No, not really. This largely relates to what James summarises in his second point: 'organisations will not be able to bring Web2.0 entirely in house'. My doubts about taking the ECM route stem from the fact that it is still based on a underlying premise of an organisation-centric model which seems at odds with the ethos of Web 2.0.

Most current ECM offerings seem to be based on the fact that users will use the organisation's own blog, wiki etc. For a variety of reasons (restriction of user choice, development 'lag') etc I just don't see this as the answer, though it might be a good compromise candidate in the short term.

Instead, my idea is based on creating a Web2.0 based RM service whcih allows individual users to manage the entirity of their online information.

Edgar said...

Ok, I see the train of your thought. Although isn't this the same challenge as RM has always faced
- internal paper records needs to be stored in the repository (not at your desk) / external paper records need to be purchased and stored in the repository (not at your desk).
- internal electronic records (word, excel, labels, batch cards, etc) need to be stored on the EDRMS/ECM (not on your desk top, file share) / external electronic records need to be linked, purchased or stored centrally as well.
- surely the same for web 2.0. There can be no conceivable way to manage the original YouTube file stored on the 'YouTube' servers within your organisation. The link... then yes.
Are we not just talking about individual governance to ensure data is stored/linked in/at the right place and deleted at the right time.... as we have in the past?

Steve Bailey said...

No, I think there is a critical difference emerging that will require a new approach.

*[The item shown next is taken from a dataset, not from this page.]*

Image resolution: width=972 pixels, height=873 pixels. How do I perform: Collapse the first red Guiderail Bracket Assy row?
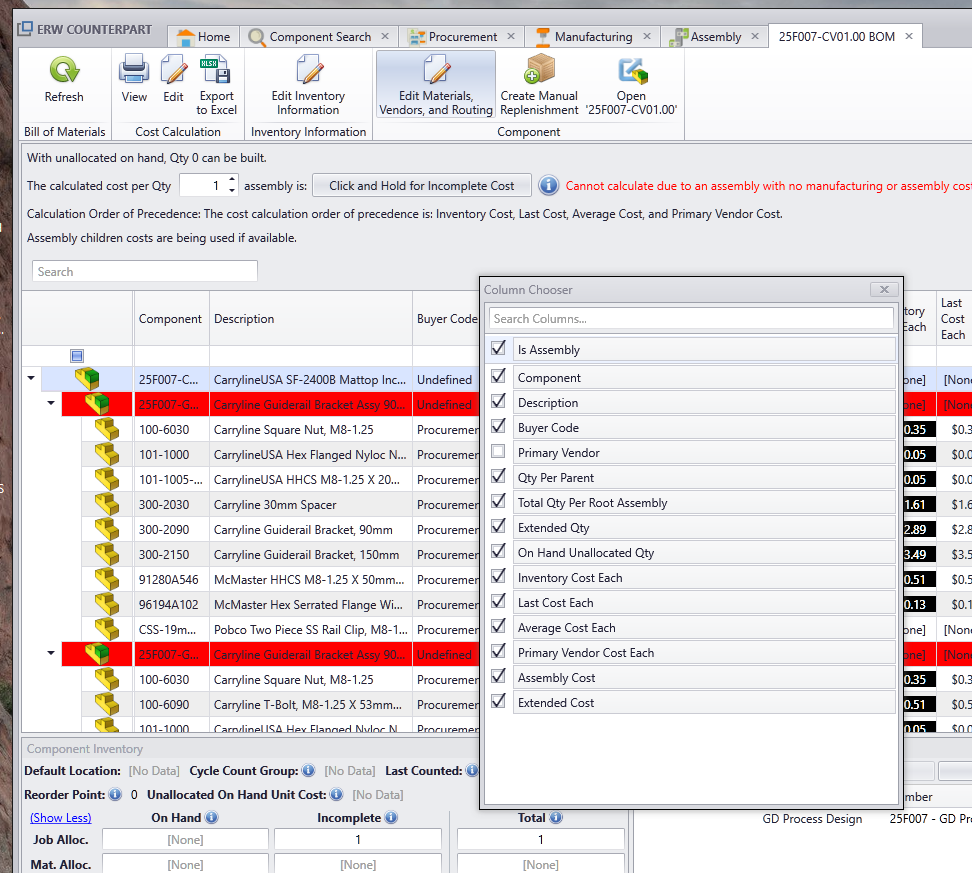pos(50,404)
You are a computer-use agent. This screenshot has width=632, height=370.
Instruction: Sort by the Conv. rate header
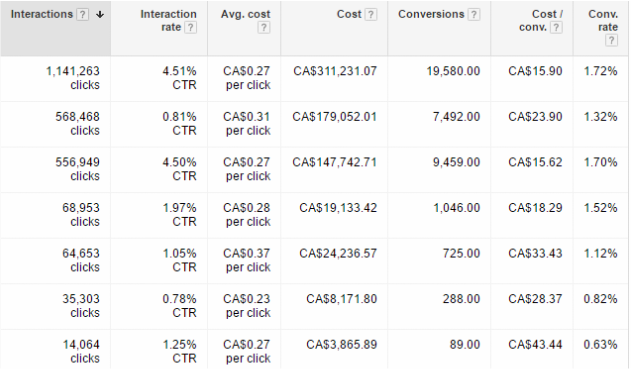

Services such as YouTube, Flickr and GoogleDocs have already established themselves as the tools of choice for many users in their private lives but are now increasingly beginning to play an active role in their work life too (either formally or informally).

The fact that these Web2.0 services not only offer the means for creating information, but also the storage repository as well adds to this complexity as we now have a combination of work and domestic information existing side-by-side on the same servers in a host of user accounts. Not an easy situation to unravel.

Policy may well play an important role in this, but I don't think a blanket 'thou shall not' approach will work for long.

Pat Galloway said...

I'm grateful to James Lappin because I am still awaiting Managing the Crowd from Amazon--and in the process of preparing a presentation derived from the argument that before Desktop 2.0 ever appeared, Desktop 1.0 had already given knowledge workers the freedom to pile and not file, thereby supporting their creativity: PARC built the kind of creative environment they all wanted in the 1980s, and the world shortly benefited from it. At any rate, I hope I get the book before I have to complete the paper in October!

James Lappin said...

Hi Steve

Thank you very much for your generous comments. It is easy enough to summarise someone's work: you did the hard part of coming up with an original line of argument, developing it, and getting it into the public domain.

It is very rare for a book to be published about records management that isn't either a text book or a how-to guide, but is instead a contribution to a debate. It is great for our profession that you have succeeded in doing this.

Edgar said...

Hi Steve, thanks for your comments. I have to disagree that a new approach is needed

ECM deals with propriety software, whether that is a pharmaceutcial label machine, batch record generator, SAP HR, Sharepoint, outlook, EDRMS and manages all these records in the "RM layer".

The records which typically want to spend their life in their cosy software are now exposed.

The "ECM RM" layer will delete these when necessary.

Web 2.0 next??

Steve Bailey said...

Hi Edgar,

In order not to have similar threads running in too many different places I thought I would reply on the RM2.0 Ning network to the similar comments you left there.